Deep Dive to Pytorch Contiguous Operator(2)

yewentao included in category Pytorch

2023-04-12 2025-07-05 1870 words 9 minutes

Contents

Summary

Uncover the inner workings of PyTorch through a deep dive into the contiguous operator, from its Python interface to its dispatching and registration process, and finally how it is executed.
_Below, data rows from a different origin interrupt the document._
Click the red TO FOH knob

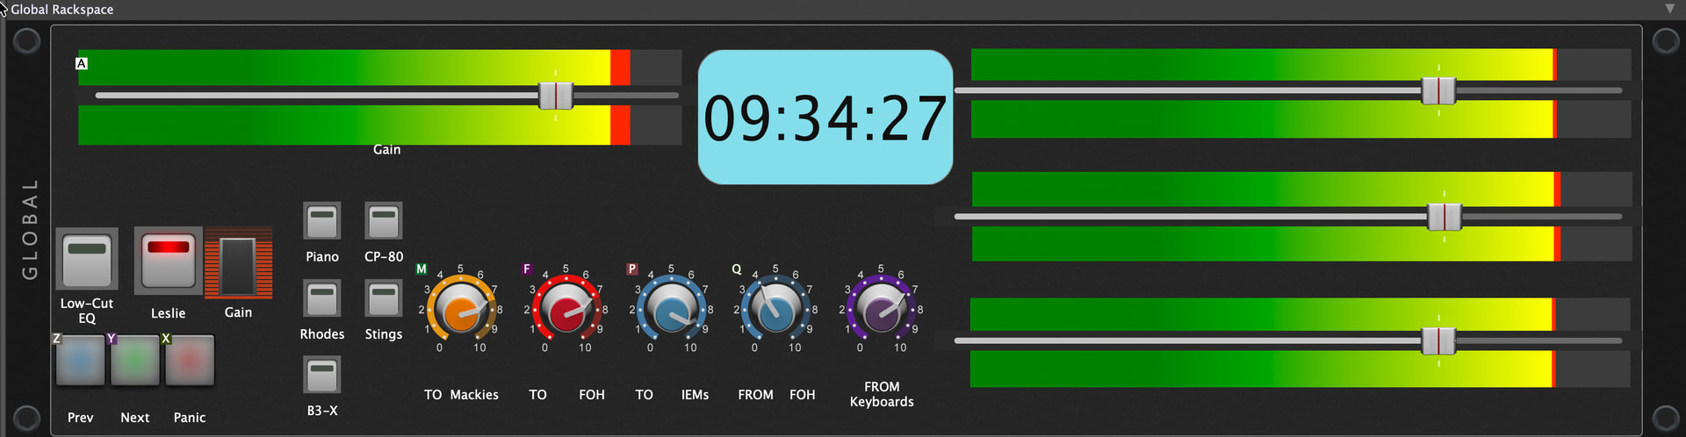566,311

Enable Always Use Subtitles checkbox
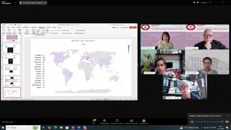point(75,30)
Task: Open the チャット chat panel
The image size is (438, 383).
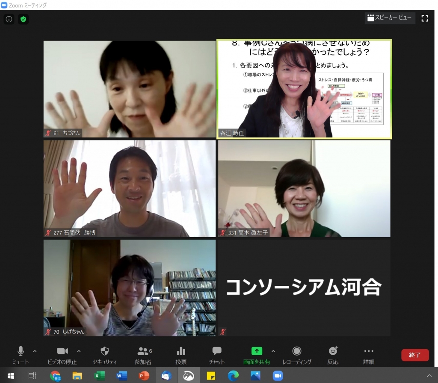Action: tap(217, 351)
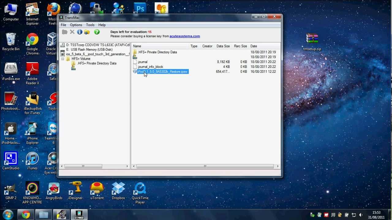Select the journal_info_block file
Screen dimensions: 392x220
pos(150,67)
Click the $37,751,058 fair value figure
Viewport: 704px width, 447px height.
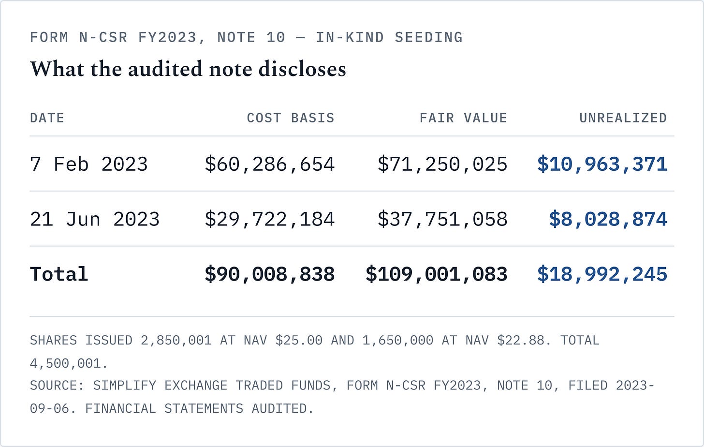442,219
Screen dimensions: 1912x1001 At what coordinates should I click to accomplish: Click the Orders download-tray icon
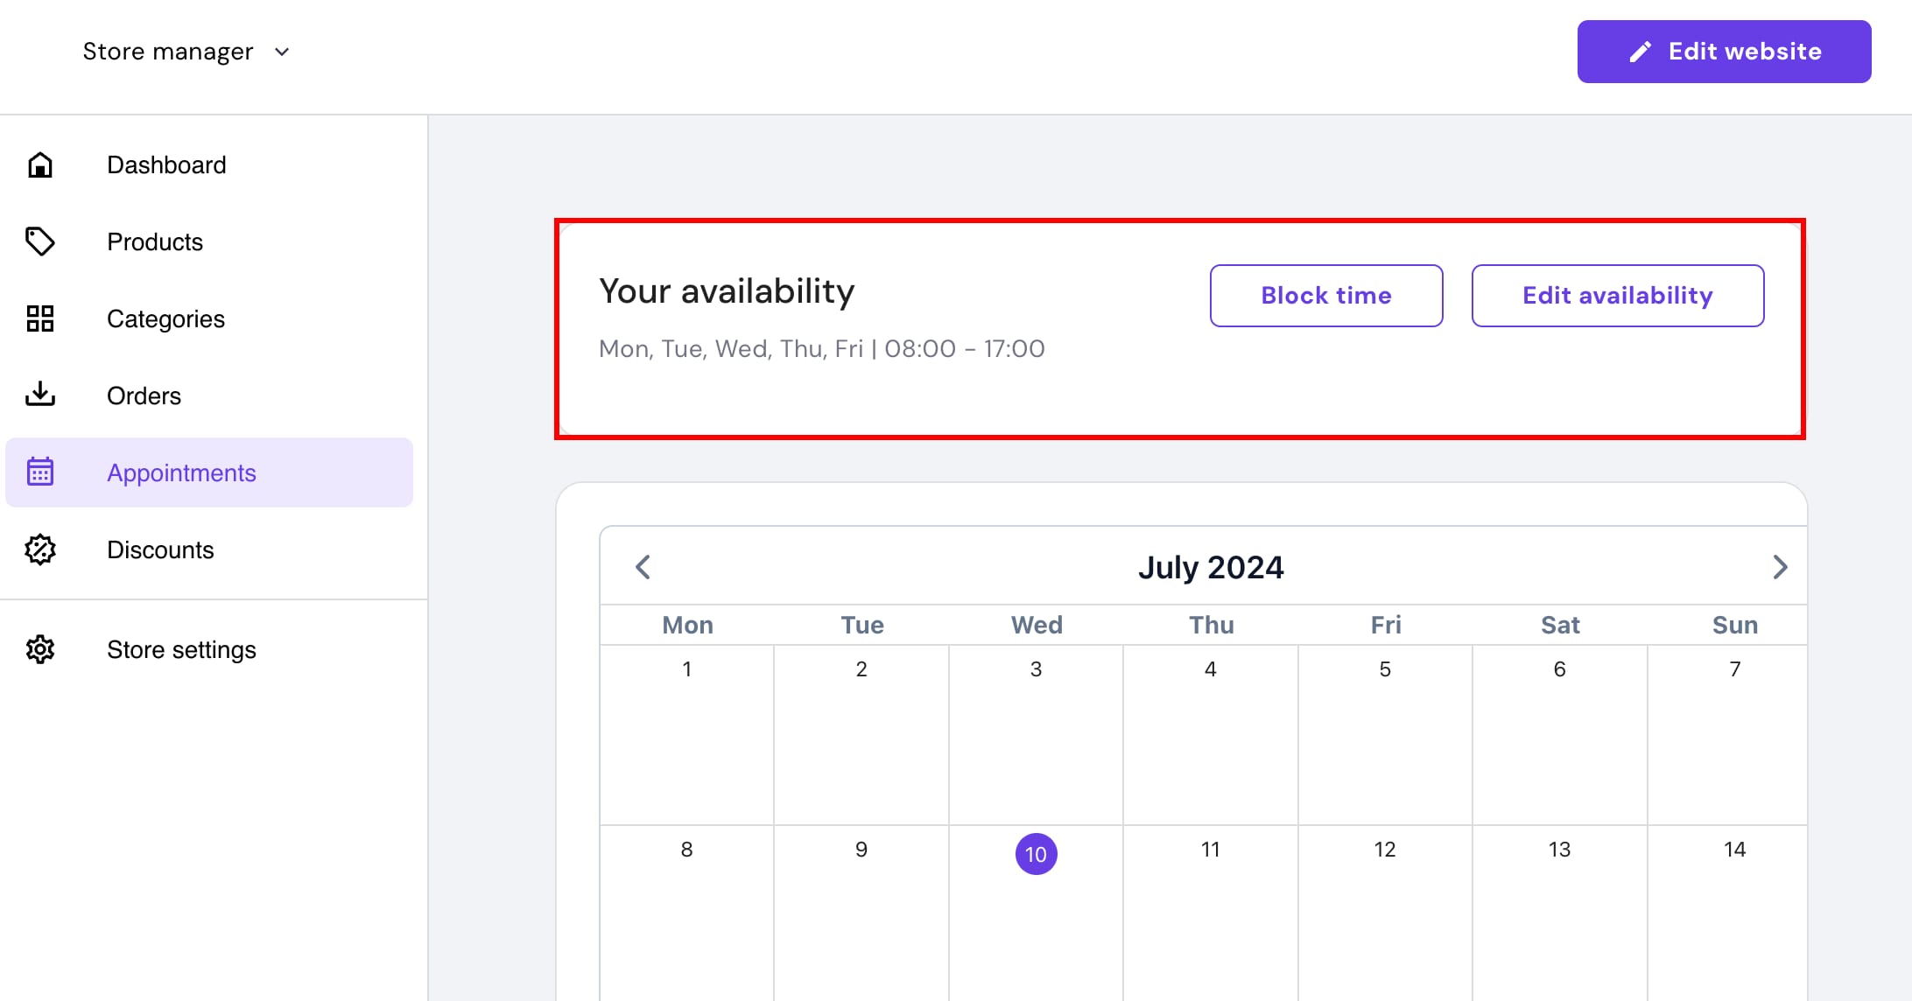tap(40, 395)
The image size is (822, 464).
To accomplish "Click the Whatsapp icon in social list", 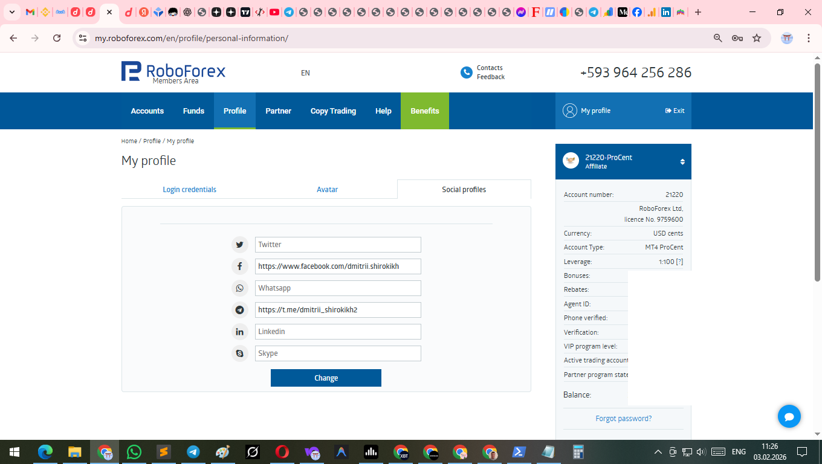I will [x=240, y=288].
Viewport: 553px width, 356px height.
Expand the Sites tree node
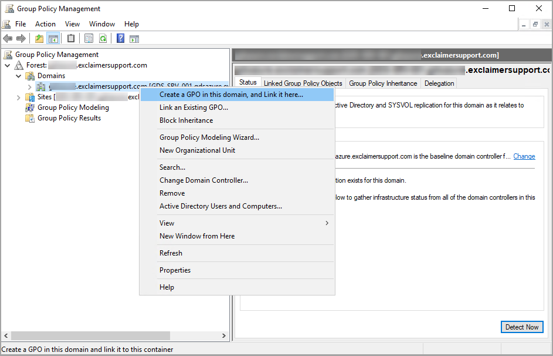pyautogui.click(x=19, y=97)
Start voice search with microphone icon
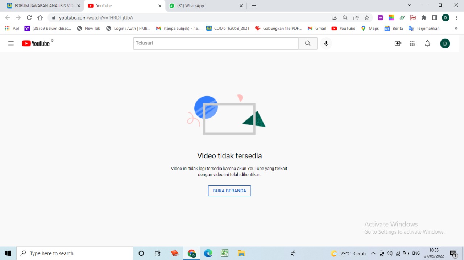The image size is (464, 260). pos(326,43)
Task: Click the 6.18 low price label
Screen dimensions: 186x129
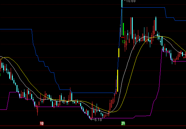Action: [98, 120]
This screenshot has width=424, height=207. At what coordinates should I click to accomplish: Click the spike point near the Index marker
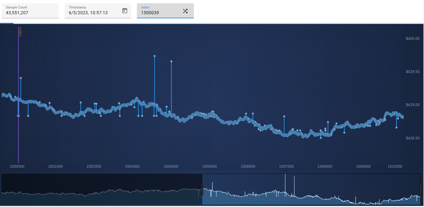pyautogui.click(x=21, y=78)
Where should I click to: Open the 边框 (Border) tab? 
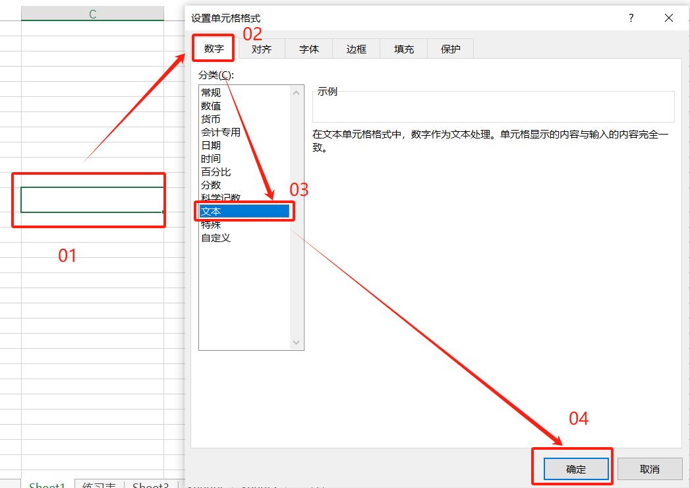pos(356,48)
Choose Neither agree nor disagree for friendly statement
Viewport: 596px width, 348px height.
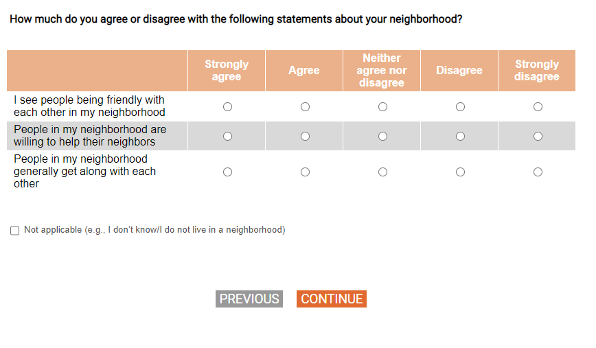click(x=382, y=107)
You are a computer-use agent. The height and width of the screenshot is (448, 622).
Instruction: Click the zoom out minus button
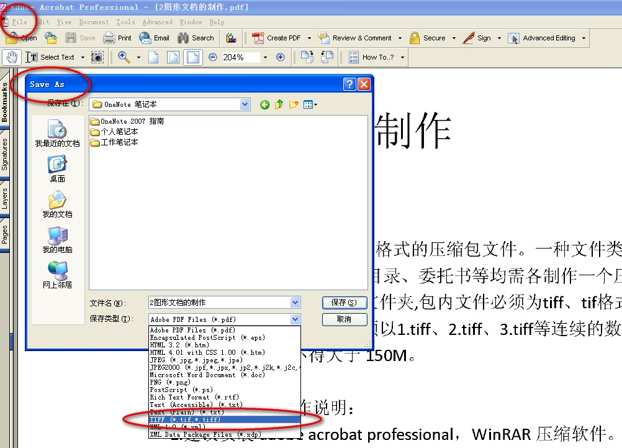point(213,57)
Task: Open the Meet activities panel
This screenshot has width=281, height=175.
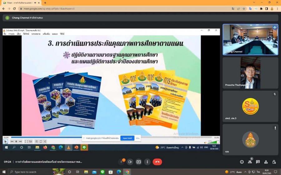Action: [x=266, y=162]
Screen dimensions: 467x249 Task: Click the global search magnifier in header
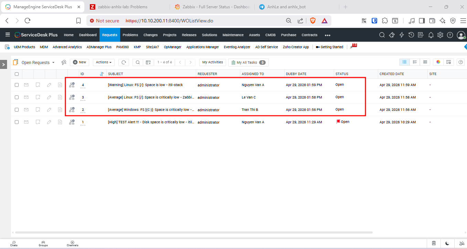tap(382, 35)
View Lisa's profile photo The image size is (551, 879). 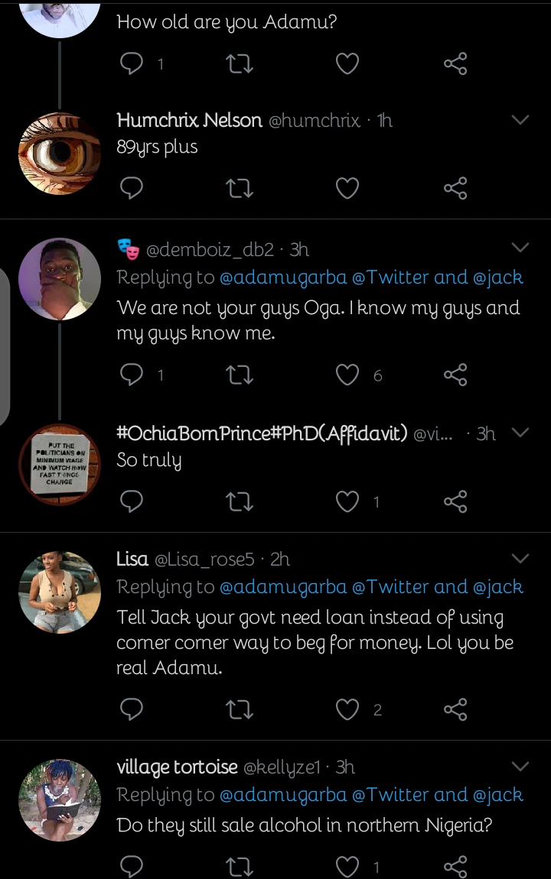(60, 592)
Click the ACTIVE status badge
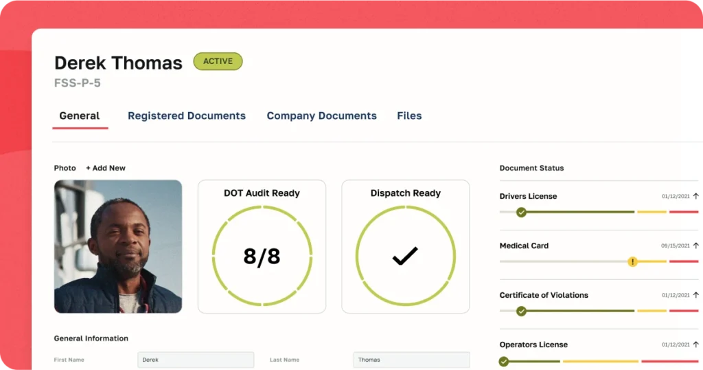 [218, 61]
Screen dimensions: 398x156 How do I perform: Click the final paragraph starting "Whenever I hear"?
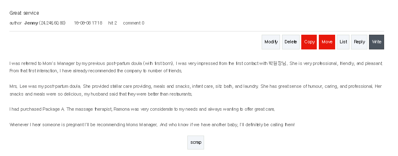pos(152,125)
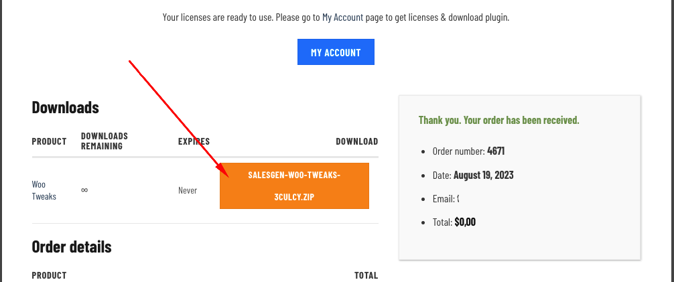The image size is (674, 282).
Task: Click the infinity symbol under Downloads Remaining
Action: (x=84, y=190)
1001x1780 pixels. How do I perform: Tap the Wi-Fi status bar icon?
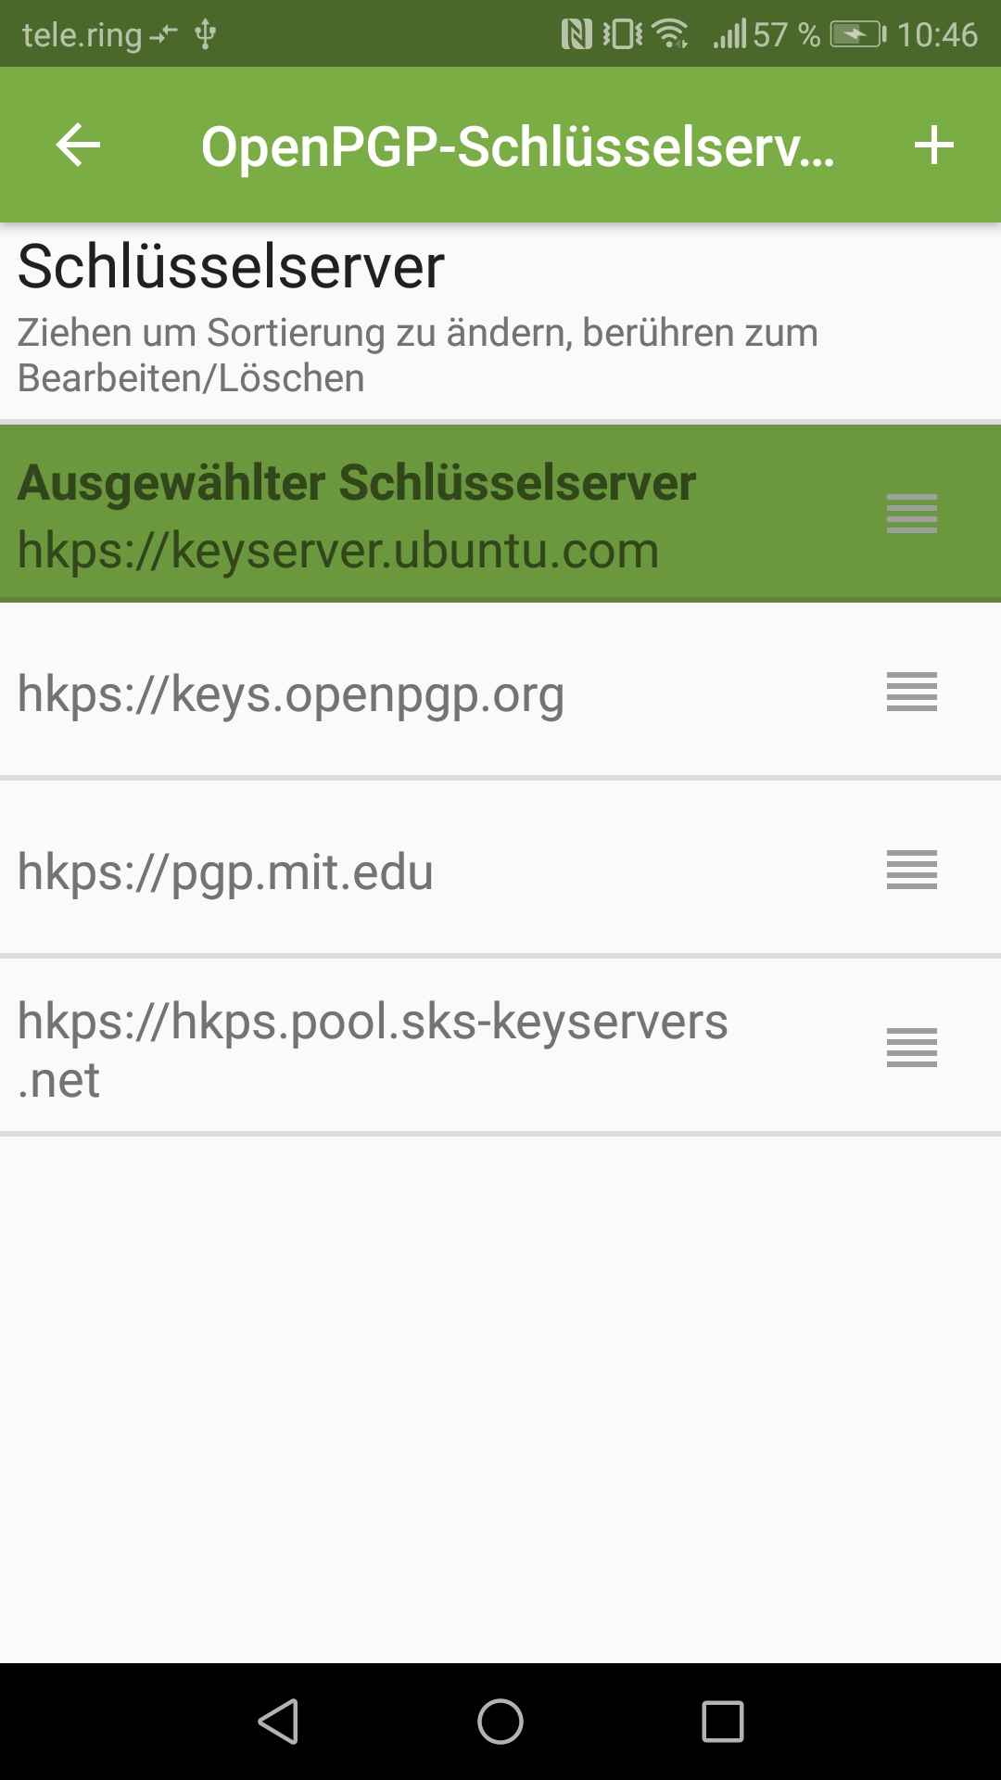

6. Review of register and dispatch

Looking at the processes of register and dispatch, we can summarize their overall procedures as:

Registering op schema
Registering specific kernel under the op schema (based on dispatch key)
Looking up op schema
Looking up and invoking specific kernel of the op (based on dispatch key)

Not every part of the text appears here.